On the last day of my detox, I took the biggest plunge. I denied reading an article a friend had sent me, I thanked her for the link and explained to her my detox, she understood and we talked about something else. I never ignore something that's sent to me so I felt bad, but I knew I had to do it. Trying to stay in the loop, and laugh at a petty article with a friend is a big part of why a lot of us read them in the first place, after all. That day I felt like I could go another week without reading any click-bait, and I considered it, but I know I have to test myself to see just how much I'd learned from the experience. That night I reflected over everything I had gained and lost from the detox; and typically I had gained way more substantial benefits; a clear mind, and a calmer mood being the main things I decided to take away from it all.
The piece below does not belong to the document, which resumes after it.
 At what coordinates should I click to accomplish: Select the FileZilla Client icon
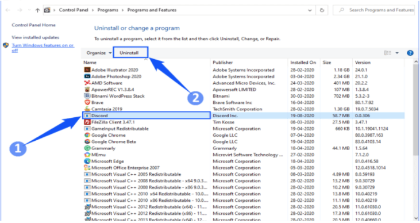(87, 122)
The next morning I decided to test out how I now viewed the click-bait articles, and the trolling comments. I went about my normal click-bait routine that I had before my detox, and it felt very weird. I got the same annoyance from the comments as I usually did, but part of me was numb to the articles themselves. Suddenly half way through one of the articles my second alarm went off, and usually I'd finish reading then get up. But I just ditched the article completely, and didn't go back. I think I managed to kill a part of me that HAD to read these things, and I'm so glad. They still annoy me, but mostly now only in principle rather than an active irate churn in my gut. Ever since then I've continued my boycott, reading the odd headline here and there, but now I know I can do without it, and that I can get out of bed in a chipper mood rather than an irate one.
So as I'm sitting here typing this, I look back at the title of this piece, and wonder how many people will hate-click it, or ignore it due to its formulaic title. And I can understand that, though this article is part of a series with the "And this is what happened" tag line, I understand it holds a vagueness that wants you to click for the answer. So I hope it's at least clear that this article was written with care, research, and personality.